Hrafnsson a déclaré à Greenwald: «Notre objectif est d’amener les dirigeants politiques à faire pression, si l’on peut dire, ou simplement à demander au gouvernement Biden de reconsidérer sa position, de défendre ses propres idéaux, les idéaux qu’ils prêchent dans le monde entier en matière de liberté de la presse, de ne pas faire pression sur le premier amendement et sur ses engagements conventionnels et d’abandonner les poursuites contre Julian. C’est la seule issue possible».
Le soutien à Assange et à WikiLeaks est énorme en Amérique latine. Les travailleurs et les masses opprimées de la région ont été victimes de dictatures militaires brutales soutenues par les États-Unis qui ont fait des dizaines de milliers de victimes au Chili, en Argentine, au Brésil, en Bolivie, au Nicaragua, au Salvador, au Panama et au Guatemala. Mais les déclarations de soutien des politiciens bourgeois d’Amérique latine sont politiquement sans valeur. Lula, Kirchner et compagnie ont démontré leur loyauté envers l’impérialisme, en appliquant l’austérité du Fonds monétaire international et la répression étatique contre la classe ouvrière.

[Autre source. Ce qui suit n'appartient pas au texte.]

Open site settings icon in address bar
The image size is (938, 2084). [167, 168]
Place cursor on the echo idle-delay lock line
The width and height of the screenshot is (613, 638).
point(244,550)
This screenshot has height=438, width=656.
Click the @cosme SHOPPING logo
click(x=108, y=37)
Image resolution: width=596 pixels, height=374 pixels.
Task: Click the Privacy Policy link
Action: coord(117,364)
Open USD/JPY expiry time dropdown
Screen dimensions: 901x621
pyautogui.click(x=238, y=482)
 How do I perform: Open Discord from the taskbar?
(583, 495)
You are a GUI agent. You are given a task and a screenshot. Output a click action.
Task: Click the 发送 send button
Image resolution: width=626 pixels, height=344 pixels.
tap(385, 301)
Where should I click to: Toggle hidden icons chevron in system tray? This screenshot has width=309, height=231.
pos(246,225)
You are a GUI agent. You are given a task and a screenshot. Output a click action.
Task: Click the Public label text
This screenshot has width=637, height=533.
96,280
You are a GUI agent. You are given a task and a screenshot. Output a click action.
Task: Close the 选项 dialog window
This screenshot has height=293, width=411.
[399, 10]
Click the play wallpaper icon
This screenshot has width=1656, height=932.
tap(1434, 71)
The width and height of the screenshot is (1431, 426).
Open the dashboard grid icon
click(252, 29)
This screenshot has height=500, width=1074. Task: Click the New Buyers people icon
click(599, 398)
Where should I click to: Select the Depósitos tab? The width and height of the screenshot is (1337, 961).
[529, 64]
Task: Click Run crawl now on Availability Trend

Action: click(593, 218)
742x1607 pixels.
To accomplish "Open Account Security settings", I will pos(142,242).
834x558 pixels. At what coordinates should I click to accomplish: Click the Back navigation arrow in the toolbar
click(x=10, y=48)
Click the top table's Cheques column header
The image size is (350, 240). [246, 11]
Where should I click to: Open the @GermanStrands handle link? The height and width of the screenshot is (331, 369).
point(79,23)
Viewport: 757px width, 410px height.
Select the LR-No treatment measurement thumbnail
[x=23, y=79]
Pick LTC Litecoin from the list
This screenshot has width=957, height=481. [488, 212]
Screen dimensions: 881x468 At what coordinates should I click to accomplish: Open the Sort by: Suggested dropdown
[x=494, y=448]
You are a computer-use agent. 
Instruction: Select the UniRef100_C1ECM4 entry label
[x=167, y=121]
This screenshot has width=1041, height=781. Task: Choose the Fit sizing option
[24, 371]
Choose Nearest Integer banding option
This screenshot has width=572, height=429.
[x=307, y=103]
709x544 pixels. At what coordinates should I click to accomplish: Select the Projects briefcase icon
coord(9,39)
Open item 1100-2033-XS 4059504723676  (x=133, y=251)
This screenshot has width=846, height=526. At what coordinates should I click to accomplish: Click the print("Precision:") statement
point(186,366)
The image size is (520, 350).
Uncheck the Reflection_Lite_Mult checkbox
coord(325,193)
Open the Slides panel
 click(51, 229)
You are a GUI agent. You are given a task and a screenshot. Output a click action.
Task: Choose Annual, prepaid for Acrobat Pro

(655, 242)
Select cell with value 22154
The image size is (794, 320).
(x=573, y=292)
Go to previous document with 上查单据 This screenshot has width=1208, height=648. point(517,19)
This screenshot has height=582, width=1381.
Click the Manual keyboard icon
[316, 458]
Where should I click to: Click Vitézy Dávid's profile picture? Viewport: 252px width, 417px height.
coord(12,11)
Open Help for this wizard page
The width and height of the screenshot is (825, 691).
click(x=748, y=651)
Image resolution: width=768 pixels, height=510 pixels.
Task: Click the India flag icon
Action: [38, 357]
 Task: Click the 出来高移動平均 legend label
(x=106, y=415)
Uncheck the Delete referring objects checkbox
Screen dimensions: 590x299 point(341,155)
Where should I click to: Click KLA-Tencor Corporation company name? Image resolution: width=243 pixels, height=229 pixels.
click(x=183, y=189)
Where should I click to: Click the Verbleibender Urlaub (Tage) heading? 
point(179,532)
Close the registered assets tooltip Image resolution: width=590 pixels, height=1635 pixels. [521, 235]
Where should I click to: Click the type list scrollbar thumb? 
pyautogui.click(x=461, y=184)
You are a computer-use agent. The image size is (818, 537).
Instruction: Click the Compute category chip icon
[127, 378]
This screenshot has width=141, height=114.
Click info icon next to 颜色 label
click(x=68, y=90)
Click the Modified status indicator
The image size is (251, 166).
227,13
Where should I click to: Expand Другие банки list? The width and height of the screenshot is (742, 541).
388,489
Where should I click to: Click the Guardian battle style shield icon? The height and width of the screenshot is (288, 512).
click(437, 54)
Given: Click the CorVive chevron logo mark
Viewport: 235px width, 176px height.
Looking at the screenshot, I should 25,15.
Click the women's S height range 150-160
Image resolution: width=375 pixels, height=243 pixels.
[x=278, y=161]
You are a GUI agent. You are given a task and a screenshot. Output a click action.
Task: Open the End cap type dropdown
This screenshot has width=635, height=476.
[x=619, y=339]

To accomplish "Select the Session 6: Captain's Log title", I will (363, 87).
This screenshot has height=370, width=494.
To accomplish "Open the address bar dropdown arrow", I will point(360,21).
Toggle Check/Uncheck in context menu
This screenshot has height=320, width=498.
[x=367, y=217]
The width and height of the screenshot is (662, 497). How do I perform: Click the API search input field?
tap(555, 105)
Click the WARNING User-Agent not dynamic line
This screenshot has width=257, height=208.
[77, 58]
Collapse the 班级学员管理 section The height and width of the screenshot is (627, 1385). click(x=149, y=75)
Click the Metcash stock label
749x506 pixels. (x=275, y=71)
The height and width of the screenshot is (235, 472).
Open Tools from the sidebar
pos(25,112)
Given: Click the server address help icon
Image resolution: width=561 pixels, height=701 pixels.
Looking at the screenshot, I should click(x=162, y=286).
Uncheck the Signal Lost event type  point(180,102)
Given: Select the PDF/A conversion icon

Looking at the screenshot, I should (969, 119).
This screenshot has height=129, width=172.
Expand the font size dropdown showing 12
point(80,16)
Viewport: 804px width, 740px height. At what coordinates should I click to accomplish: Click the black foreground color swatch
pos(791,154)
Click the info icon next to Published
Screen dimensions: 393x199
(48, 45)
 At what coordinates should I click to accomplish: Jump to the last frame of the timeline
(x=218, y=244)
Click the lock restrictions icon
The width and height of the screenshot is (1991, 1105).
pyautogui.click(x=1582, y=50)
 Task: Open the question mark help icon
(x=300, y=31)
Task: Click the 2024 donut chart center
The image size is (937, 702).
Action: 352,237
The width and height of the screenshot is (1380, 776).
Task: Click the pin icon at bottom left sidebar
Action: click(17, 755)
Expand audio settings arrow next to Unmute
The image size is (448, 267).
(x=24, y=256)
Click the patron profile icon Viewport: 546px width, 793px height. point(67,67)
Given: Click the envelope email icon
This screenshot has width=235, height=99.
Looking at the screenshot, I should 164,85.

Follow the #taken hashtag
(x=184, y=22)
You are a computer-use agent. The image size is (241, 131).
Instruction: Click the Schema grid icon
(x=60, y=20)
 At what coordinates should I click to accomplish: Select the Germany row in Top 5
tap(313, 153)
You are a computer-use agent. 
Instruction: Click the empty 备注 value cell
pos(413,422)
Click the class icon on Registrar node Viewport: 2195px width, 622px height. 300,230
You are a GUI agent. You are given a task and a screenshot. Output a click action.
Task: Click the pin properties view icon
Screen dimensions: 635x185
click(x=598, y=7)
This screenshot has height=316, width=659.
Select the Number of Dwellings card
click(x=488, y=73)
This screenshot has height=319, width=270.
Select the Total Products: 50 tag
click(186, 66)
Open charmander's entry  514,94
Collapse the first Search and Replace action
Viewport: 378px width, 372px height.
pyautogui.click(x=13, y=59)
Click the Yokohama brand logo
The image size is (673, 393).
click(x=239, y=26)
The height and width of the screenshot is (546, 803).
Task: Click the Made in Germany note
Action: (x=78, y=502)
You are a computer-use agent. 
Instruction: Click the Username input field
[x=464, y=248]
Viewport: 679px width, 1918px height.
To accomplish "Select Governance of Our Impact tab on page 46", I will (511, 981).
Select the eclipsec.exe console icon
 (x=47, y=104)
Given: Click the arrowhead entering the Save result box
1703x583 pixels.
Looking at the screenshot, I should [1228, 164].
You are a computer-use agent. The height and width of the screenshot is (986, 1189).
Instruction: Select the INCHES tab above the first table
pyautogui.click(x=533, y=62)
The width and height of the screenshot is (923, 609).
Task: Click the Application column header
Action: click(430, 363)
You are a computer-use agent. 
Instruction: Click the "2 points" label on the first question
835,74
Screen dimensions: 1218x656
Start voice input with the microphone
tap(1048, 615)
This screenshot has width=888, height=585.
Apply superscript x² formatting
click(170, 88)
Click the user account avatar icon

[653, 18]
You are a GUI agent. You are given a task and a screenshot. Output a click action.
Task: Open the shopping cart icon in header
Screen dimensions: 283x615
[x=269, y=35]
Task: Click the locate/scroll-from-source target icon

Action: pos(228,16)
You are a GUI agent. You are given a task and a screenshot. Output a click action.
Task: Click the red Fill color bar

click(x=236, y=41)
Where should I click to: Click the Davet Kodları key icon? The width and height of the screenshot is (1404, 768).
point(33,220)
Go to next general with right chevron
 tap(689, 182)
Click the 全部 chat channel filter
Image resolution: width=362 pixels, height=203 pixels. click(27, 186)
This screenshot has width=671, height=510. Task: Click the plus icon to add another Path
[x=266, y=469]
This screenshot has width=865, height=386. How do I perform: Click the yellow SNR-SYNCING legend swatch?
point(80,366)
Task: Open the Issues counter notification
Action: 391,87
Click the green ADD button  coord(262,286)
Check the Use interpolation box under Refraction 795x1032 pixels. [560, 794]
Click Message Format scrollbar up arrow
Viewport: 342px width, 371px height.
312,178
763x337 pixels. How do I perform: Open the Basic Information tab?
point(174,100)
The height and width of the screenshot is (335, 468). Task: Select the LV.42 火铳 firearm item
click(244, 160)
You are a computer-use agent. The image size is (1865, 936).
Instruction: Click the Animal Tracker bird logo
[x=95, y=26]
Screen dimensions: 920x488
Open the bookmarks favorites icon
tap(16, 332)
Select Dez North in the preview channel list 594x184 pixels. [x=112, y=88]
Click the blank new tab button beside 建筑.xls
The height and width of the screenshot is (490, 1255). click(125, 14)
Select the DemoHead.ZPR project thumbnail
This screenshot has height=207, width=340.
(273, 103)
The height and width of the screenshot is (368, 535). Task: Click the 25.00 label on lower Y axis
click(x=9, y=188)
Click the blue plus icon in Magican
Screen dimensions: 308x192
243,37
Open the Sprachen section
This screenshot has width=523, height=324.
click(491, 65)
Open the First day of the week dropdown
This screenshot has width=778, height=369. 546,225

Les appels à Biden, qui a désigné Assange comme un «terroriste hi-tech», sont encore plus creux. Même après que l’ancien président américain Donald Trump a appelé à la «résiliation» de la Constitution la semaine dernière, Biden est resté silencieux. Même la tentative de coup d’État fasciste de Trump en janvier 2021 n’a pas pu le pousser à défendre la Constitution, et encore moins ses garanties du premier amendement concernant la liberté d’expression, de presse et de réunion. La semaine dernière, Biden a supervisé l’adoption d’une loi décisive qui vise à faire appliquer un contrat de travail négocié par la Maison-Blanche et à interdire la grève à des dizaines de milliers de cheminots américains.
La persécution d’Assange est le fer de lance d’un assaut massif contre les droits démocratiques, visant à détruire la liberté d’expression, à rendre illégal le journalisme d’investigation, à intimider et à terroriser les critiques, à empêcher la révélation des crimes du gouvernement et à réprimer l’opposition populaire de masse aux inégalités sociales et à la guerre. Les projets du gouvernement britannique visant à interdire les grèves, y compris ses menaces de mobilisation de l’armée, montrent que le sort d’Assange est inextricablement lié à celui de la classe ouvrière.
L’escalade de la guerre de l’OTAN contre la Russie s’accompagne de mesures autoritaires. Les «pouvoirs d’urgence» du gouvernement britannique sont combinés à des dénonciations des grévistes comme étant des «laquais de Poutine»: répétant mot pour mot le récit du Pentagone contre Assange et WikiLeaks.
Le sort d’Assange ne doit pas être laissé entre les mains de forces politiques telles que Lula, Biden et d’autres ennemis de la classe ouvrière. Un puissant groupe d’intérêt de masse pour la défense d’Assange – et la lutte pour gagner sa liberté – se développe parmi des millions de travailleurs et de jeunes qui entrent dans la lutte mondiale contre l’austérité capitaliste, la répression d’État et la guerre.